Barrow (Ring Barrow), Curragh, Co. Kildare
Co. Kildare |
Barrows
Somewhere on the Curragh plain, a Bronze Age burial mound sits ringed by three concentric earthen banks and two fosses, its ancient geometry quietly intact beneath a tangle of whins. What makes it unusual is not its age but its layering: the outermost banks are lower and narrower than those closer to the centre, a deliberate graduation that focuses attention inward, towards the slightly raised circular platform at the heart of the structure. That central area measures roughly twelve metres across, with the whole complex extending to approximately forty-five metres in overall diameter. A ring barrow of this kind is a funerary monument, typically dating to the Bronze Age, in which the burial itself sits within an enclosure formed by a fosse, a ditch dug to define and perhaps protect the sacred space, and one or more surrounding earthen banks. This example has three such banks, which places it at the more elaborate end of the type.

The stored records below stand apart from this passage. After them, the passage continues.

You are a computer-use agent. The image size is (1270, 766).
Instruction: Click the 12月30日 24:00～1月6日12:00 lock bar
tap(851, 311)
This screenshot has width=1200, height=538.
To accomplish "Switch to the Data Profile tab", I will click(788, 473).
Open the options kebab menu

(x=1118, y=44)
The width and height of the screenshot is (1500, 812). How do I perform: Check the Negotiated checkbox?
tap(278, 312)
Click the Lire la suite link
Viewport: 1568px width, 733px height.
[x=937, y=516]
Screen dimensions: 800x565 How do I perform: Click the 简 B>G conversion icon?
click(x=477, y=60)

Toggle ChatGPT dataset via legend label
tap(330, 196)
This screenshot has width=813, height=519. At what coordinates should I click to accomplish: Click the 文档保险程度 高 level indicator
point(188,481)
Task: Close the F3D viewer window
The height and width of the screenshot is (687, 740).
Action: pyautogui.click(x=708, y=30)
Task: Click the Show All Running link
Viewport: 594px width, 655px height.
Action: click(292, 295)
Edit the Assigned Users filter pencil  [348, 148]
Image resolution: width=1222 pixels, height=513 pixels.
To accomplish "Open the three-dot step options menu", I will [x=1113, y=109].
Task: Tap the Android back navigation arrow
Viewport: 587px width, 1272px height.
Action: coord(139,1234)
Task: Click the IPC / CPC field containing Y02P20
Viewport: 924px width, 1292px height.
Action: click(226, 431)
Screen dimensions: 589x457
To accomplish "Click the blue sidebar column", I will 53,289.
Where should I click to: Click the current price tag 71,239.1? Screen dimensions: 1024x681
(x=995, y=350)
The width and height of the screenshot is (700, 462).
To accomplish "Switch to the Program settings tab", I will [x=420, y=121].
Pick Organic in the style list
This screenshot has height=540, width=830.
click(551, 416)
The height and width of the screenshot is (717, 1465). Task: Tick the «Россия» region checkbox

The monument was recorded and described by O'Riordáin in 1950, who noted the entrance gap at the southern side and produced a scaled cross-section running northwest to southeast. What O'Riordáin could not have anticipated, though the Curragh's long military history makes it less than surprising, is that a twentieth-century addition now occupies part of the site. A concrete pill-box, the kind of low defensive structure built to house a machine gun or observation post, has been inserted into the middle fosse at the southwest. The Curragh has been in continuous military use since at least the nineteenth century, and the plain's flat openness made it a natural location for training and, during periods of heightened security, for defensive installations. The result is a monument that carries two very different kinds of history within the same few metres of earth, one prehistoric and one modern, neither especially concerned with the other.
The site is heavily overgrown with whins, the spiny yellow-flowered shrub also known as gorse, which can make close inspection difficult. Anyone visiting should expect to work for their view of the earthworks rather than find them immediately legible from the ground.